PARIS (AP) ? Strong bond auctions in Italy and Spain dramatically drove down their borrowing costs and lifted stocks Thursday, providing a reprieve from Europe's relentless debt crisis.
But analysts warned that economic fears lie just below the surface and relief could be short-lived. While strong corporate earnings in the U.S. have been buoying world stock markets recently, observers said that European companies would likely tell a markedly different story, squeezed as they are by government cost-cutting measures and pessimism that's driving down consumer spending.
When the European Central Bank announces its interest rate decision later in the day, traders will be hanging on bank President Mario Draghi's every word for indications about the eurozone economy, which many worry is slipping back into recession. A cut in rates would be a jolt to the economy, but most analysts expect the bank to hold rates steady after lowering them for two months in a row.
But on Thursday, the underlying fears were shrugged off as traders focused on solid auctions in Italy and Spain that saw both countries pay far less to borrow than in recent sales. Rising borrowing costs are at the heart of Europe's crisis, pushing three countries to seek bailouts when investors refused to lend to them except at astronomical rates.
In recent months, Italy and Spain have careered toward similarly unsustainable rates, so their bond auctions are closely watched to measure investors' willingness to bet on them. Both countries are generally considered too big to be rescued as Greece, Ireland and Portugal were, significantly raising the stakes.
Cautious early trading gave way to substantial gains in European markets after the auctions.
In France, the CAC-40 rose 1.1 percent to 3,239, while Germany's DAX climbed 1.3 percent to 6,234. The FTSE index of leading British shares was up 0.9 percent at 5,694.
Stocks in Italy got the biggest boost, rising a whopping 2.6 percent.

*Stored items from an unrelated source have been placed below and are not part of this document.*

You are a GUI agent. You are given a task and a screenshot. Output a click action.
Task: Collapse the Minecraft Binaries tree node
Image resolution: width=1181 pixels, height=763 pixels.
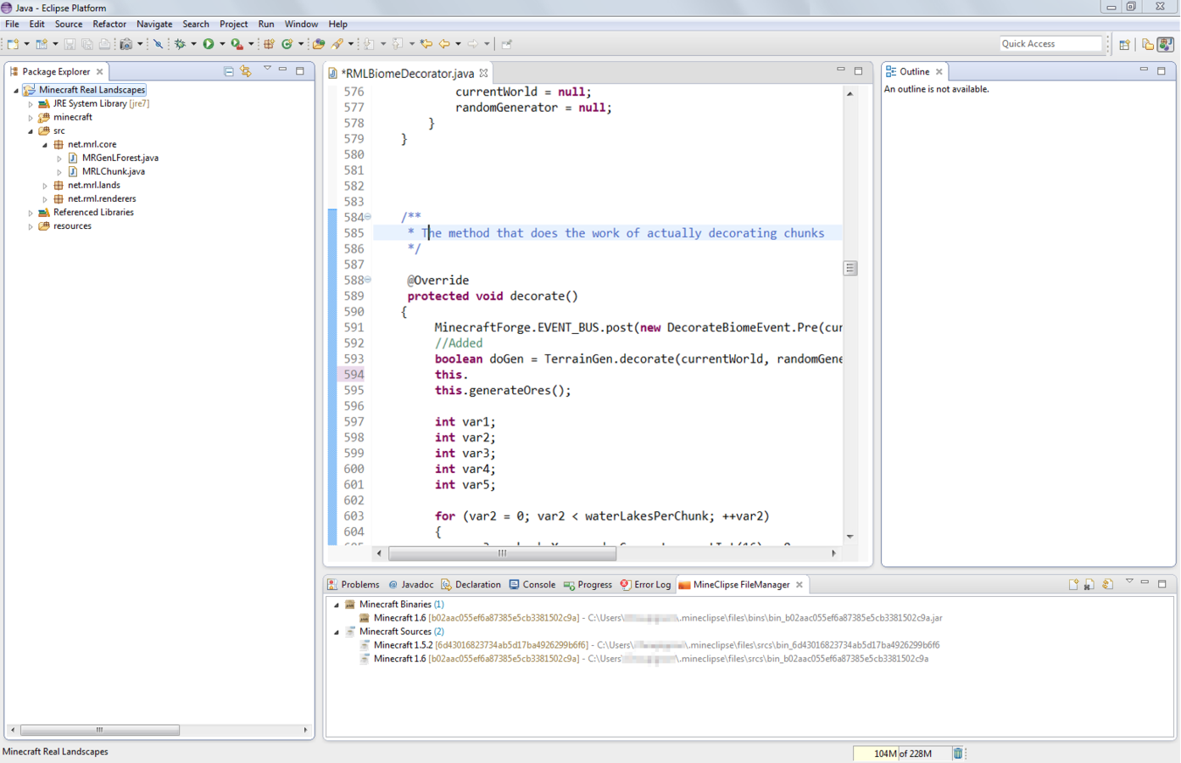point(337,605)
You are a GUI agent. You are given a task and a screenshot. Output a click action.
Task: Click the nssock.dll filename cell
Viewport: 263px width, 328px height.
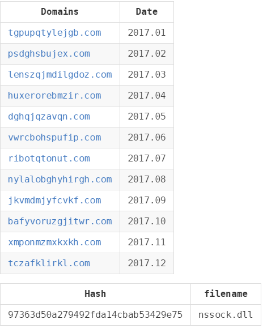226,315
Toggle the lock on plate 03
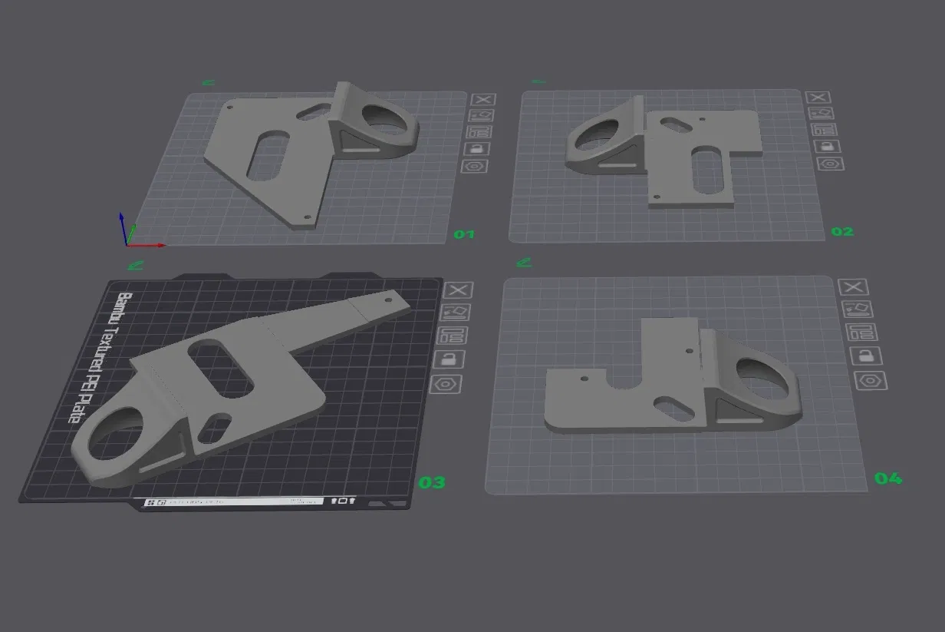This screenshot has height=632, width=945. click(x=449, y=359)
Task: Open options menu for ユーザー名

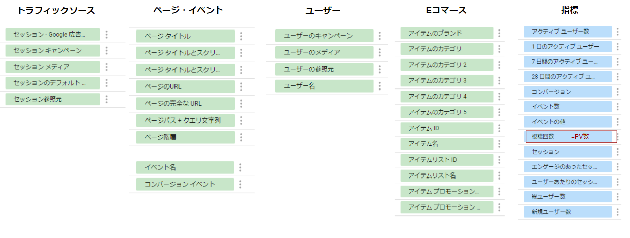Action: coord(380,86)
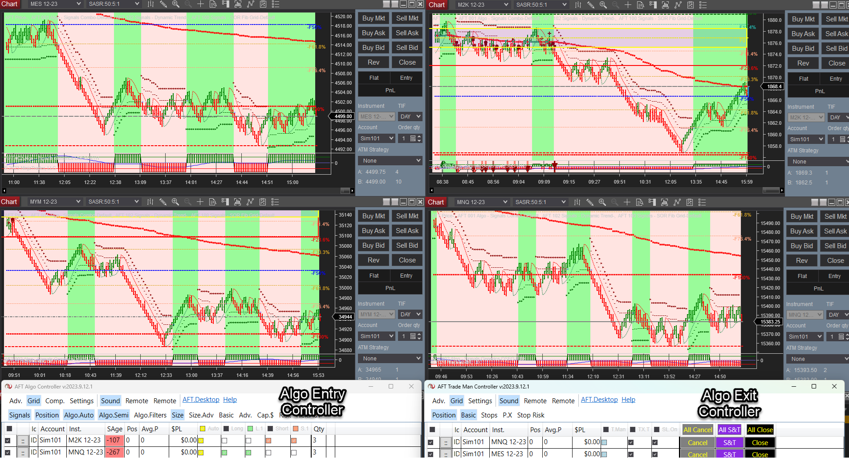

The yields, or interest rates, on 10-year Italian and Spanish bonds on the secondary market dropped significantly ? a sign that investors see their debt as less risky.
Wall Street was set to open higher as well. Dow futures moved up 0.3 percent to 12,427, while S&P futures rose the same rate at1,293.
The euro also surged off 16-month lows hit in recent days to $1.2756. Amid the rally, oil prices also rose.
Still, analysts warned that markets remain jittery. Given that environment, Jane Foley of Rabobank said before the auctions that even "even mediocre auction results are likely to bring some relief."
That means that absent a more permanent solution to the crisis, markets would remain on edge.
"There is a general underlying worry about the state of the global economy at the moment," said Simon Furlong, a trader with Spreadex. "Despite a good start to the US earning season, the Eurozone still places serious question marks over the global economy."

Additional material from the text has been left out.